## [Exercise directions]
Retype everything in the listing, leaving each line exactly as it is.

## [Exercise inputs]
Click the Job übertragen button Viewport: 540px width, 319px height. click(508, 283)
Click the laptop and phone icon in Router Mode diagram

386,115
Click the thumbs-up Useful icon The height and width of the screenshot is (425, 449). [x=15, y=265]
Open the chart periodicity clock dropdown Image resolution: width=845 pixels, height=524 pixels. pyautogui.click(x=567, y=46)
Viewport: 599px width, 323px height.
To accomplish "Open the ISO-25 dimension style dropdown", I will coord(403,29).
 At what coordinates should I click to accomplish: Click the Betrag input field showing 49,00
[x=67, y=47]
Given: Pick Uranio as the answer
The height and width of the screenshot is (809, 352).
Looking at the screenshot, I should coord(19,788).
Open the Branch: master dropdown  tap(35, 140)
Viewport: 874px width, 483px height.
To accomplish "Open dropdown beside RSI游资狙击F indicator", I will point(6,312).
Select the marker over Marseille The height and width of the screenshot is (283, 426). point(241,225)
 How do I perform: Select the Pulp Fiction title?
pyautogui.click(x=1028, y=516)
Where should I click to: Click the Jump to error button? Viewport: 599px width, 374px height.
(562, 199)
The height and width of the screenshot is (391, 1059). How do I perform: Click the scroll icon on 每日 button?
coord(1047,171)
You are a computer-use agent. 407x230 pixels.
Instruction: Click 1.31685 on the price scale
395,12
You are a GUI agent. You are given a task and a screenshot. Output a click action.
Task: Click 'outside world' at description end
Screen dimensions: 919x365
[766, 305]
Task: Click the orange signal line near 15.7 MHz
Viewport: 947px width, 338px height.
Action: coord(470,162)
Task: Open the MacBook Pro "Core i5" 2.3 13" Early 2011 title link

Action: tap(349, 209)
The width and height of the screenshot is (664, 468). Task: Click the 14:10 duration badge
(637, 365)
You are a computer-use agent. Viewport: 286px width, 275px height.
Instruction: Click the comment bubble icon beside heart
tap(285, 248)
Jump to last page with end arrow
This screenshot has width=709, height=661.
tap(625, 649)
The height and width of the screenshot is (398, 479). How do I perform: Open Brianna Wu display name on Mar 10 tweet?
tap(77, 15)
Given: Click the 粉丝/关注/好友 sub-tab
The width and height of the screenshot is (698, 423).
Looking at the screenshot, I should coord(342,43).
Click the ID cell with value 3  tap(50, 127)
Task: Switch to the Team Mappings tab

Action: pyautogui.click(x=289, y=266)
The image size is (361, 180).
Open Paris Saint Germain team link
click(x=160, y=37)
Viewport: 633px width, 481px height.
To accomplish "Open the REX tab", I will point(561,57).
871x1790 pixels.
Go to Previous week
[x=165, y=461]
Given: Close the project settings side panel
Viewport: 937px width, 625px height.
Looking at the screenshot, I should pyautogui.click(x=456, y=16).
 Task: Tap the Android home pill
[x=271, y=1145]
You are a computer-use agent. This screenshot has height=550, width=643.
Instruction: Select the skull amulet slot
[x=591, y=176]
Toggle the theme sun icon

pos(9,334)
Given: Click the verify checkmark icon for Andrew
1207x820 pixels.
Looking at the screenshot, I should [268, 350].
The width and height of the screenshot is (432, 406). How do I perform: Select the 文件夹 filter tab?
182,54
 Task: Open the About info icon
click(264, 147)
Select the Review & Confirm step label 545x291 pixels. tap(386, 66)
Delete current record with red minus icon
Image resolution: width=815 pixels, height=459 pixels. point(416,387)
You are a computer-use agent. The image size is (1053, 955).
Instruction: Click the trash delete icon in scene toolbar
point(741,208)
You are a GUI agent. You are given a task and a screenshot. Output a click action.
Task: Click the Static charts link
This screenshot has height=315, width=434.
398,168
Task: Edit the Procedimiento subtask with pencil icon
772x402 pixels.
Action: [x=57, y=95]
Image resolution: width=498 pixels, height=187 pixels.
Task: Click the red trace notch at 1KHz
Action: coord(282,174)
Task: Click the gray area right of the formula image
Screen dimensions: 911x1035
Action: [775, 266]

## [Result]
Click the Job übertragen button Viewport: 540px width, 319px height. click(508, 283)
Click the laptop and phone icon in Router Mode diagram

386,115
Click the thumbs-up Useful icon The height and width of the screenshot is (425, 449). [x=15, y=265]
Open the chart periodicity clock dropdown Image resolution: width=845 pixels, height=524 pixels. pyautogui.click(x=567, y=46)
Viewport: 599px width, 323px height.
To accomplish "Open the ISO-25 dimension style dropdown", I will coord(403,29).
 At what coordinates should I click to accomplish: Click the Betrag input field showing 49,00
[x=67, y=47]
Given: Pick Uranio as the answer
The height and width of the screenshot is (809, 352).
Looking at the screenshot, I should coord(19,788).
Open the Branch: master dropdown  tap(35, 140)
Viewport: 874px width, 483px height.
To accomplish "Open dropdown beside RSI游资狙击F indicator", I will point(6,312).
Select the marker over Marseille The height and width of the screenshot is (283, 426). point(241,225)
 How do I perform: Select the Pulp Fiction title?
pyautogui.click(x=1028, y=516)
Where should I click to: Click the Jump to error button? Viewport: 599px width, 374px height.
(562, 199)
The height and width of the screenshot is (391, 1059). How do I perform: Click the scroll icon on 每日 button?
coord(1047,171)
You are a computer-use agent. 407x230 pixels.
Instruction: Click 1.31685 on the price scale
395,12
You are a GUI agent. You are given a task and a screenshot. Output a click action.
Task: Click 'outside world' at description end
Screen dimensions: 919x365
[766, 305]
Task: Click the orange signal line near 15.7 MHz
Viewport: 947px width, 338px height.
Action: coord(470,162)
Task: Open the MacBook Pro "Core i5" 2.3 13" Early 2011 title link

Action: tap(349, 209)
The width and height of the screenshot is (664, 468). Task: Click the 14:10 duration badge
(637, 365)
You are a computer-use agent. Viewport: 286px width, 275px height.
Instruction: Click the comment bubble icon beside heart
tap(285, 248)
Jump to last page with end arrow
This screenshot has width=709, height=661.
tap(625, 649)
The height and width of the screenshot is (398, 479). How do I perform: Open Brianna Wu display name on Mar 10 tweet?
tap(77, 15)
Given: Click the 粉丝/关注/好友 sub-tab
The width and height of the screenshot is (698, 423).
Looking at the screenshot, I should coord(342,43).
Click the ID cell with value 3  tap(50, 127)
Task: Switch to the Team Mappings tab

Action: pyautogui.click(x=289, y=266)
The image size is (361, 180).
Open Paris Saint Germain team link
click(x=160, y=37)
Viewport: 633px width, 481px height.
To accomplish "Open the REX tab", I will point(561,57).
871x1790 pixels.
Go to Previous week
[x=165, y=461]
Given: Close the project settings side panel
Viewport: 937px width, 625px height.
Looking at the screenshot, I should pyautogui.click(x=456, y=16).
 Task: Tap the Android home pill
[x=271, y=1145]
You are a computer-use agent. This screenshot has height=550, width=643.
Instruction: Select the skull amulet slot
[x=591, y=176]
Toggle the theme sun icon

pos(9,334)
Given: Click the verify checkmark icon for Andrew
1207x820 pixels.
Looking at the screenshot, I should [268, 350].
The width and height of the screenshot is (432, 406). How do I perform: Select the 文件夹 filter tab?
182,54
 Task: Open the About info icon
click(264, 147)
Select the Review & Confirm step label 545x291 pixels. tap(386, 66)
Delete current record with red minus icon
Image resolution: width=815 pixels, height=459 pixels. point(416,387)
You are a computer-use agent. The image size is (1053, 955).
Instruction: Click the trash delete icon in scene toolbar
point(741,208)
You are a GUI agent. You are given a task and a screenshot. Output a click action.
Task: Click the Static charts link
This screenshot has height=315, width=434.
398,168
Task: Edit the Procedimiento subtask with pencil icon
772x402 pixels.
Action: [x=57, y=95]
Image resolution: width=498 pixels, height=187 pixels.
Task: Click the red trace notch at 1KHz
Action: coord(282,174)
Task: Click the gray area right of the formula image
Screen dimensions: 911x1035
Action: [775, 266]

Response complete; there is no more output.